Contrairement à ce que l'on pense, les hommes ne montent des chameaux (lorsqu'ils en possèdent) que lors des grandes occasions ou pour les très longues distances, le chameau étant essentiellement un animal de bât et non une monture. La plupart des hommes et des femmes vont donc à pied. On utilise aussi fréquemment l'âne et la mule/mulet. Les chevaux sont très rares, plus encore qu'à La Mekke et ils sont réservés aux membres de l'élite politique (comme c'est le cas au Niger encore aujourd'hui).

. L'habitat

Les maisons (dar) des plus pauvres des médinois sont simplement faites de branches de palmier séchées tenues au sol par des cordes (comme les barasti encore en usage dans certaines régions d'Arabie).

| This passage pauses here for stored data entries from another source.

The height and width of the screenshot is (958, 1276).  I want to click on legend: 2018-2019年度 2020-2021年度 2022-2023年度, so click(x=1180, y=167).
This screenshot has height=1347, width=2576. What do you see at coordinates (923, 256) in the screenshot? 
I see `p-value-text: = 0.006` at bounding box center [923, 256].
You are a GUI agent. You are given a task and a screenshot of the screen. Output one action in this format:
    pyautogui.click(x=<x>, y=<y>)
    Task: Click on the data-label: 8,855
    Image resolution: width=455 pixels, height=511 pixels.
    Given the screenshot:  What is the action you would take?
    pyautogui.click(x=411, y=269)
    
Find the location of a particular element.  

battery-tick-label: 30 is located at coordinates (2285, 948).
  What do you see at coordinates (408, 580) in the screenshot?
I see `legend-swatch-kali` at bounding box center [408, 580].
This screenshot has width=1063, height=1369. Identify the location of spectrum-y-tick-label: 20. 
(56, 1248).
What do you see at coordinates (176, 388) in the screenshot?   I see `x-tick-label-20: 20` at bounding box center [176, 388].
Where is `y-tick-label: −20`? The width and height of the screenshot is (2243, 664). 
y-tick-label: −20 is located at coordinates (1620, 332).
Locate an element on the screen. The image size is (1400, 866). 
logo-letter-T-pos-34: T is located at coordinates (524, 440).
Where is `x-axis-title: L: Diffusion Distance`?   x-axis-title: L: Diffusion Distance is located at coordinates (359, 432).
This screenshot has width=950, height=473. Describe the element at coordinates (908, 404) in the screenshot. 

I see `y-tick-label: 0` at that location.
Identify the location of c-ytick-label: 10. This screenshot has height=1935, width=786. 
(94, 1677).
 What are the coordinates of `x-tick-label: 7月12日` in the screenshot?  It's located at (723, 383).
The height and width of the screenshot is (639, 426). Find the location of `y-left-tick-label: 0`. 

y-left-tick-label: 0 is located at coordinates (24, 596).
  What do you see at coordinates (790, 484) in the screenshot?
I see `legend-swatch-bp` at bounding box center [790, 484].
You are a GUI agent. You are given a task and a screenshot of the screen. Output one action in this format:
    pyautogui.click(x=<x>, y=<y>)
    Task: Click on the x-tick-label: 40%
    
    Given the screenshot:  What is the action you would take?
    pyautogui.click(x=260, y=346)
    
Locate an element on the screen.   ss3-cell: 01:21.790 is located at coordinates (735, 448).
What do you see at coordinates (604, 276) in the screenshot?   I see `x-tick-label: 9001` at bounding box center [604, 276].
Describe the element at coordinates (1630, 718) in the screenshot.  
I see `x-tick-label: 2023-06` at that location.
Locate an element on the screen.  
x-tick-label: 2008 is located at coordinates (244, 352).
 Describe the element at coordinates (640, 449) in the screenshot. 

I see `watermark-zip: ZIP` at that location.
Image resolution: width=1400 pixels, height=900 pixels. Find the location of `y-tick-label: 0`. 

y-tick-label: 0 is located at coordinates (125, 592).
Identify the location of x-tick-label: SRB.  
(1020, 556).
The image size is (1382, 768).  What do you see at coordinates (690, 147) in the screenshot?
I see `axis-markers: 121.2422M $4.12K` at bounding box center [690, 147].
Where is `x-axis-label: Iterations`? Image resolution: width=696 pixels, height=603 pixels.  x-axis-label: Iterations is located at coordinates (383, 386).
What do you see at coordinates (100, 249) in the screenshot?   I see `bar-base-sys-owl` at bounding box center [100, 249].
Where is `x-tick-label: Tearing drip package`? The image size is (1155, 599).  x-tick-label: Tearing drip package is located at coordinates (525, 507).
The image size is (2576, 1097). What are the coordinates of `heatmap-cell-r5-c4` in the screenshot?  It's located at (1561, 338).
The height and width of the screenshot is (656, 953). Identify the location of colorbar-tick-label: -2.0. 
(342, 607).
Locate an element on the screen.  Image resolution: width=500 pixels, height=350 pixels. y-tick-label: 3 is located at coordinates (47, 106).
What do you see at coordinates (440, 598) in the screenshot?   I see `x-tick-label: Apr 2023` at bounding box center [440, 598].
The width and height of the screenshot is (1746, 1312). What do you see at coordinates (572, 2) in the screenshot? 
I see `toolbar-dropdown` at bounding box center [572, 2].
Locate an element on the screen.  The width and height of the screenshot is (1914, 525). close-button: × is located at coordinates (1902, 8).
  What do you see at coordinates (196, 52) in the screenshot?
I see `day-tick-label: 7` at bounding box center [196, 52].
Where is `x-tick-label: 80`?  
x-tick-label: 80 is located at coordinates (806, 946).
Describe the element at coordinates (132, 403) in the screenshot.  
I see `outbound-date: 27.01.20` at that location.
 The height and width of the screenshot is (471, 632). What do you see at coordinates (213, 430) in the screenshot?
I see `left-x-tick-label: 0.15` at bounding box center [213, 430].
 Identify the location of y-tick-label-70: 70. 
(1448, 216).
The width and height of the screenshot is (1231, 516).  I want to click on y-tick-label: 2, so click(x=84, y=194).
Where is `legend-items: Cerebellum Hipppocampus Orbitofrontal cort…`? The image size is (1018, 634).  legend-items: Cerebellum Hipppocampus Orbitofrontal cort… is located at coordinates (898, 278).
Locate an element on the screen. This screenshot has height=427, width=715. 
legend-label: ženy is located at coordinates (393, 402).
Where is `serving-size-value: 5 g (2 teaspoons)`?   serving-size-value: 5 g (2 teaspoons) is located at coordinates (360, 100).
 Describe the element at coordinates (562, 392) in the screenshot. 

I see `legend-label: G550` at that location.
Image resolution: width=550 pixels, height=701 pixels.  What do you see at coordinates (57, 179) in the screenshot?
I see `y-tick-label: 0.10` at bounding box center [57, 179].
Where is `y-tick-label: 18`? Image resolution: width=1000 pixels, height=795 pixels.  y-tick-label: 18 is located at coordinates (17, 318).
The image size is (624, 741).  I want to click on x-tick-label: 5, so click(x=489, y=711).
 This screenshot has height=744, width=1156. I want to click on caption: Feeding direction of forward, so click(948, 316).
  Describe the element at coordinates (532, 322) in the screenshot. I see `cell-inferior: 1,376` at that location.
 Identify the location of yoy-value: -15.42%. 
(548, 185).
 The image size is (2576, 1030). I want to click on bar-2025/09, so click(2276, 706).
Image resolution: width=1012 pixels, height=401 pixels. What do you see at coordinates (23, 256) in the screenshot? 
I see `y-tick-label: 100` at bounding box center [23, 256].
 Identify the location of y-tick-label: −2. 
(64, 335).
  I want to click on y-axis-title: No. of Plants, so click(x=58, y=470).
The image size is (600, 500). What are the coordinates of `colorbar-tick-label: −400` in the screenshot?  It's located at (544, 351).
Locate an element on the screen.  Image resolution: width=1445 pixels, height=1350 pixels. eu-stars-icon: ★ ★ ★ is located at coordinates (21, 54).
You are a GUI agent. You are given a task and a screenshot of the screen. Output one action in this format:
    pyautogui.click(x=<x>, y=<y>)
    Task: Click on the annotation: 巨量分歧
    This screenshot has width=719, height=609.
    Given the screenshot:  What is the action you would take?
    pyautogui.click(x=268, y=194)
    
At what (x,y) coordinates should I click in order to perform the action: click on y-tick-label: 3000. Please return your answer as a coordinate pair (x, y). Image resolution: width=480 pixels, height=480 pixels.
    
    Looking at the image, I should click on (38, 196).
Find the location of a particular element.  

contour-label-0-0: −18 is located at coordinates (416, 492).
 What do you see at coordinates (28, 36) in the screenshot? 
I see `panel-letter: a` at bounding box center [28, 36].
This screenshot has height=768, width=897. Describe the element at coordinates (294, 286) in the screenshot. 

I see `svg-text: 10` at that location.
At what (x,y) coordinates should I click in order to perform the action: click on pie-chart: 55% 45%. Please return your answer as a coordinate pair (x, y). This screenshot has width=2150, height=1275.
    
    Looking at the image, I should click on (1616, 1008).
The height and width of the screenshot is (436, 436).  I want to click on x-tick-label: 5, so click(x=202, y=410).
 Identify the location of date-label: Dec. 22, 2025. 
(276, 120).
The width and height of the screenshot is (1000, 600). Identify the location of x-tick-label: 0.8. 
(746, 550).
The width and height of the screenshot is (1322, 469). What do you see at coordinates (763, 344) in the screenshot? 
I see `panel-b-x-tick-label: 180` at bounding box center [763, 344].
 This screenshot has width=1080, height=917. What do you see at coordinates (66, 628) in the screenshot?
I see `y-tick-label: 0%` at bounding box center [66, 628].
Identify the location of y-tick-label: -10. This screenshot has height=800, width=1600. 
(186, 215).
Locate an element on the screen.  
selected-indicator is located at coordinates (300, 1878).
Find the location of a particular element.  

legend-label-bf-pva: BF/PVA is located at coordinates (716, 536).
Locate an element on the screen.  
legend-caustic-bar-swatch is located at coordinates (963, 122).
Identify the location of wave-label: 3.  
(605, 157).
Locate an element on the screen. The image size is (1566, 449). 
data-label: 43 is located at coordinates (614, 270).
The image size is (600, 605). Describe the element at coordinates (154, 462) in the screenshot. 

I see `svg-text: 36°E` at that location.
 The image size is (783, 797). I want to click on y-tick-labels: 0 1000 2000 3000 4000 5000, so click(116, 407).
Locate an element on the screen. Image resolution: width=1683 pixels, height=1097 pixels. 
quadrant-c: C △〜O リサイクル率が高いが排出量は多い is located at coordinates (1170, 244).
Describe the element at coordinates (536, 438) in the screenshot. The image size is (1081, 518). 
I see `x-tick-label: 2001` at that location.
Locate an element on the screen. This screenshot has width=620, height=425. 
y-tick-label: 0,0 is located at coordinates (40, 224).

Celles des autres habitants sont généralement faites en pisé (tibn), en brique crûe (tawb) ou plus rarement en briques cuites (adjur). Les murs sont enduits de chaux (le corail est abondant sur la côte). Ces bâtisses sont le plus souvent d'une ou de deux pièces (hudjra) et de plein pied. Une échelle de bois de palmier permettant d'accéder à la terrasse. Elles s'ouvrent parfois sur une cour entourée d'un muret et dans laquelle est parfois suspendu un velum qui protège du soleil et rappelle la tente nomade. C'est dans cette cour que se fait la cuisine et que les locataires passent l'essentiel de leur temps. L'ameublement intérieur est quant à lui très spartiate, fait de quelques coffres de bois. Dans certaines maisons, on trouve parfois un lit (sarir), des tapis (bissat) et des coussins. On mange et on couche généralement à même le sol en terre battue, sur de simples nattes. Une porte en bois verrouille l'accès. A l'intérieur la lumière provient d'une étroite fenêtre. Des lampes à huile pallient l'obscurité nocturne. Autour de ces modestes demeures des silos à grain en pisé servent à conserver les récoltes et à les protéger des rongeurs. Les maisons de Médine sont souvent regroupées autour d'un fortin de pierre (utum, pl. atam). On compte près d'une centaine de ces fortins dans tout l'oasis. Chacun d'eux appartient à un clan qui s'y réfugie en cas de danger. Les plus puissants et les plus vastes appartiennent aux Arabes judaïsés qui habitent au Sud-Est, le long des wadi Mazhur et Mudhaynib.